Les religieuses sont recrutées dans la noblesse et la bourgeoisie quercynoise.

L'Ordre procure aux jeunes filles de toutes conditions, mais surtout d'origine modeste, une éducation théorique et pratique.

 

En 1776 les 28 sœurs de chœur et les 7 converses voient octroyer à leur couvent, le titre de Maison Royale d’Éducation,

par lettres patentes du roi LOUIS XIV.

 

A la révolution: Malgré l'opposition des notables, le couvent est évacué le 2 octobre 1792. Les sœurs  se cachent dans les familles des environs... Le couvent est vendu aux enchères. Réquisitionné par la municipalité il sert tour à tour de gendarmerie, de prison, à la fabrication de salpêtre...

 

Puis, un Montpezatais achète la bâtisse. En réalité, il sert de prête-nom à sœur Sophie (Marguerite de Bellefon) qui réinstaure une éducation clandestine en 1801. L’enseignement devient officiel en 1827.

 

 

Au vingtième siècle : La loi interdit aux Ursulines, l'enseignement aux jeunes filles.

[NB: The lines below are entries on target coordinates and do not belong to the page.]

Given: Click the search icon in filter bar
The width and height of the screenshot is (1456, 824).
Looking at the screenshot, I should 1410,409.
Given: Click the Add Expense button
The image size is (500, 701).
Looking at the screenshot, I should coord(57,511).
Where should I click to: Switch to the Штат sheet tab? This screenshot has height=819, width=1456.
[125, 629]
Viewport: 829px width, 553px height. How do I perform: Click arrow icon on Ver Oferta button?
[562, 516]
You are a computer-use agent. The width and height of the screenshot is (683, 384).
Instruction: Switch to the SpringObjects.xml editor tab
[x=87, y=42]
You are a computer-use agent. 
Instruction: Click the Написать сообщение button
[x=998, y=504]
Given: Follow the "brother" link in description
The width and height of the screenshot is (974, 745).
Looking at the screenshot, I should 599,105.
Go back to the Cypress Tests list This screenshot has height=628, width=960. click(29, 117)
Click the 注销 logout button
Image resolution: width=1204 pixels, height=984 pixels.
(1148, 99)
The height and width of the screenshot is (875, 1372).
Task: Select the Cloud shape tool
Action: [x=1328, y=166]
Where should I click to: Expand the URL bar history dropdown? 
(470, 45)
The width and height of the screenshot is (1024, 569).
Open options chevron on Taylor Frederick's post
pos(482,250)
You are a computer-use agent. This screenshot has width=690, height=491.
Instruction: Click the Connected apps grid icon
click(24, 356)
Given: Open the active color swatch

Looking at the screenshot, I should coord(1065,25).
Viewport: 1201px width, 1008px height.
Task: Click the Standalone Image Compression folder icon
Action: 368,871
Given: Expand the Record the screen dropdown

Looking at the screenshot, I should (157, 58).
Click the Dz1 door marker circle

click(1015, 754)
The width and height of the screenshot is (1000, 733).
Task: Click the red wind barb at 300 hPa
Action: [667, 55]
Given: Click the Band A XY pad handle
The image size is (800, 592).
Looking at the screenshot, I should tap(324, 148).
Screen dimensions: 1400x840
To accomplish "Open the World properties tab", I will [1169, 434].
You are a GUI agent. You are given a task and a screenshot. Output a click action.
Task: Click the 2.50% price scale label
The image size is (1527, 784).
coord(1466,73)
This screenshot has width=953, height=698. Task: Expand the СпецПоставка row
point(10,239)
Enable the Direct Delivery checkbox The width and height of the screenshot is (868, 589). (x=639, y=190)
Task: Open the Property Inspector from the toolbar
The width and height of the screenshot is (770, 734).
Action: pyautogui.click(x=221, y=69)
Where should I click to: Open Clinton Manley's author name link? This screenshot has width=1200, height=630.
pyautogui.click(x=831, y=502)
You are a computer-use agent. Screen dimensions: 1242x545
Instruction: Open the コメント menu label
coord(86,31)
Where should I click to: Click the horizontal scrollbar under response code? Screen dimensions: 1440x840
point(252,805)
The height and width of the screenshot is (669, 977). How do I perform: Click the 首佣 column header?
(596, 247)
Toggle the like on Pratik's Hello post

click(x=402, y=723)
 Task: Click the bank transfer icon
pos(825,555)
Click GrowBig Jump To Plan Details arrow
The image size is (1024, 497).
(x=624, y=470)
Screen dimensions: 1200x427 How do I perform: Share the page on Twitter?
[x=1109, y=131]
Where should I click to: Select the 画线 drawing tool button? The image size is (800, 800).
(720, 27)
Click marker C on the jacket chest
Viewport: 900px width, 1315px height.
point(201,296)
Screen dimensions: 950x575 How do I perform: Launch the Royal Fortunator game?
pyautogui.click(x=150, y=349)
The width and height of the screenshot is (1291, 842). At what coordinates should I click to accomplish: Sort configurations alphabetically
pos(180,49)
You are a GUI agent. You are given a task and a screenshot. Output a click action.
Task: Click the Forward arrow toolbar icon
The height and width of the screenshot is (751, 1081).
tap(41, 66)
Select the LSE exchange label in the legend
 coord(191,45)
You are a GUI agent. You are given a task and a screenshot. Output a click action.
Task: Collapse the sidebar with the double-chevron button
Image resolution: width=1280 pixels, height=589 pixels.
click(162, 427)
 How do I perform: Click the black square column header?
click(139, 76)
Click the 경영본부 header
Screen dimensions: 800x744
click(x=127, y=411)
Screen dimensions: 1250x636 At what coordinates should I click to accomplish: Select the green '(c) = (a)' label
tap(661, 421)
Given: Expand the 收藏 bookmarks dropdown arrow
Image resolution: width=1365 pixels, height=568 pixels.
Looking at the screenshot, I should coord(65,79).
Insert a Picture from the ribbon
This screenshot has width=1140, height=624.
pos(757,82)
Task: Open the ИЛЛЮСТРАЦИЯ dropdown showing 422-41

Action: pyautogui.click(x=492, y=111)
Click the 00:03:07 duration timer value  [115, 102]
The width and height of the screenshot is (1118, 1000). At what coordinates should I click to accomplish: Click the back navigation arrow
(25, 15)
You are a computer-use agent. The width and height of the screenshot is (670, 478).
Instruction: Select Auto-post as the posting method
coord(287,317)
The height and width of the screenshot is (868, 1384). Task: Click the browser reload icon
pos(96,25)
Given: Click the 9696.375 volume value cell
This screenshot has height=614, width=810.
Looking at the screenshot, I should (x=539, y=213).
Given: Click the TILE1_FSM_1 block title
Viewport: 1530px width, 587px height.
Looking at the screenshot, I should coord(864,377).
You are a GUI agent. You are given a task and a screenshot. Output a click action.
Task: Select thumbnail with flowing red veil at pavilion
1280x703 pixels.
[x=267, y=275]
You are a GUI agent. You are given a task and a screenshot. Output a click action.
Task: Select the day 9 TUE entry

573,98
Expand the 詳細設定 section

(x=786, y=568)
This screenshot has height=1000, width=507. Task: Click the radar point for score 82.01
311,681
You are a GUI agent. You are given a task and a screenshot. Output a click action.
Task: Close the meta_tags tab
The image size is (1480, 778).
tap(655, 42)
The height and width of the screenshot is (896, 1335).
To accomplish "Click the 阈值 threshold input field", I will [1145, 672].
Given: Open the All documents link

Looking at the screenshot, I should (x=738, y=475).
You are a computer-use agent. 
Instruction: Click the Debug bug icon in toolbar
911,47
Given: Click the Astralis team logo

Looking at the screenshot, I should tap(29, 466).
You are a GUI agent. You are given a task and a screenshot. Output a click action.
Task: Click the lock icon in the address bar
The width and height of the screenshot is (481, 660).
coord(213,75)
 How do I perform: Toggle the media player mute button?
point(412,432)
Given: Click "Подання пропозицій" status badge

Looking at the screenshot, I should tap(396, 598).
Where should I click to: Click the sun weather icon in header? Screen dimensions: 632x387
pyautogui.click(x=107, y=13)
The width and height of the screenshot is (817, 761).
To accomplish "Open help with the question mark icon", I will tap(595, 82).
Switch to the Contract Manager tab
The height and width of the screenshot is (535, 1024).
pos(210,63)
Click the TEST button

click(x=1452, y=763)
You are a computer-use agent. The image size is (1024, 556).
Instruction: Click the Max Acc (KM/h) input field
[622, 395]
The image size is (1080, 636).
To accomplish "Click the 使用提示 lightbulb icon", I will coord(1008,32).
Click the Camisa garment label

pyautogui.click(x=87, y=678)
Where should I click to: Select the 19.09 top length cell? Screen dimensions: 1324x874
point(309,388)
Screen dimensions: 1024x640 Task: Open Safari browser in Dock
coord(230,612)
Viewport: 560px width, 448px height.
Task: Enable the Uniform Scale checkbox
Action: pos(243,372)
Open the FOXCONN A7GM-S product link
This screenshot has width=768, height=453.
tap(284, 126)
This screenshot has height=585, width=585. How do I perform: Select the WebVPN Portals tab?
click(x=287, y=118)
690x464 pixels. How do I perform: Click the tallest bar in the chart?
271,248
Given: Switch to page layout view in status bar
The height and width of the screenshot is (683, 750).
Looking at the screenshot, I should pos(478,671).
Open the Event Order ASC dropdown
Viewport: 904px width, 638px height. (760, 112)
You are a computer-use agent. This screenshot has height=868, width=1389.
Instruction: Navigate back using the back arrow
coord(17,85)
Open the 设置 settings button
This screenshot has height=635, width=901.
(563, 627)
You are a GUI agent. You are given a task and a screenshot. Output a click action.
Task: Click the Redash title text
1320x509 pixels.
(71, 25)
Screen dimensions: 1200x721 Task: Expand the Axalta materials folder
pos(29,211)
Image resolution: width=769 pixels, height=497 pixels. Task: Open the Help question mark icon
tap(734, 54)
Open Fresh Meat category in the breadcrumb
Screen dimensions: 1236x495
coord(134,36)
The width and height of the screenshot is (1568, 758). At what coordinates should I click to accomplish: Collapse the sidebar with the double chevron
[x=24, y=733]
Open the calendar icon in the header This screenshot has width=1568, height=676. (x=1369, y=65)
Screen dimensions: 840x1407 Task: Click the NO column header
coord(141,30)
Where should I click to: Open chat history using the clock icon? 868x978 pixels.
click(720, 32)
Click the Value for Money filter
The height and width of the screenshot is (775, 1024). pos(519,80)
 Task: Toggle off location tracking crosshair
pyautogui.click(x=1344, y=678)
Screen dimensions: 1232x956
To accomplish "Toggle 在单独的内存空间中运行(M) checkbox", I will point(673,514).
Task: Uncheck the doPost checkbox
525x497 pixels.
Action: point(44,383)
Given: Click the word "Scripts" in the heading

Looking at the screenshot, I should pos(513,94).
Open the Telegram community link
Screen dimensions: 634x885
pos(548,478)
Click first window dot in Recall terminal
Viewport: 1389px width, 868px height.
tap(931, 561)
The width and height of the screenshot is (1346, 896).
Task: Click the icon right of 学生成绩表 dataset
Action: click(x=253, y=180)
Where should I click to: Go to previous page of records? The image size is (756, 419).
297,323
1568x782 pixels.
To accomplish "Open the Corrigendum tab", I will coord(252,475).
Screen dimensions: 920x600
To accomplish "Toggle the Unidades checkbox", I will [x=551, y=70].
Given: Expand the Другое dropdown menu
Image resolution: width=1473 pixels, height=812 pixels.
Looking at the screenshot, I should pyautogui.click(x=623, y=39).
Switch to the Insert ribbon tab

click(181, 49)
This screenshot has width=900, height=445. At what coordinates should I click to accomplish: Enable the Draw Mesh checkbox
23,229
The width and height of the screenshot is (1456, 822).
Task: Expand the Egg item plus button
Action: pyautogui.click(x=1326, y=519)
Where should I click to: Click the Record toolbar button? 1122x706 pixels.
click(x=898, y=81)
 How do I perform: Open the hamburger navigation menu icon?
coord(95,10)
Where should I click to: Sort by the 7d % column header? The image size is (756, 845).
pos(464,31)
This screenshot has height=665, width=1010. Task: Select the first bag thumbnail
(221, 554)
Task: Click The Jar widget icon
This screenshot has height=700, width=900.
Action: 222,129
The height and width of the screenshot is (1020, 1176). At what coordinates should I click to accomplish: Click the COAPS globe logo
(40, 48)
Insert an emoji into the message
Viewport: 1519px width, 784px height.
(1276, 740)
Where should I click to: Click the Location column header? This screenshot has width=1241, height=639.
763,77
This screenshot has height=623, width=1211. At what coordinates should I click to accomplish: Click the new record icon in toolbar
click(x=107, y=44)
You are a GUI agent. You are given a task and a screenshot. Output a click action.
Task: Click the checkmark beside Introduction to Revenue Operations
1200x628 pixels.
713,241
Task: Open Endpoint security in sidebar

Un délai est obtenu jusqu'en 1911. L'enseignement est maintenu dans une maison privée appartenant à Xavier Galabert (neveu de Firmin Galabert, curé de Montpezat).

 

Le départ définitif des Ursulines a lieu en 1925. Les sœurs  se dispersent dans d'autres couvents.

 

Les bâtiments sont vendus à la commune en 1927. Le mobilier est dispersé : à la Collégiale entre autres (tableau de B. Bénézet de sœur Angèle de Mérici, fondatrice des Ursulines ; chaire de la fin du 18éme siècle)

 

Le sceau en bronze du couvent représentant St Augustin en pied, tenant un cœur enflammé, a été retrouvé à Montauban dans une collection privée.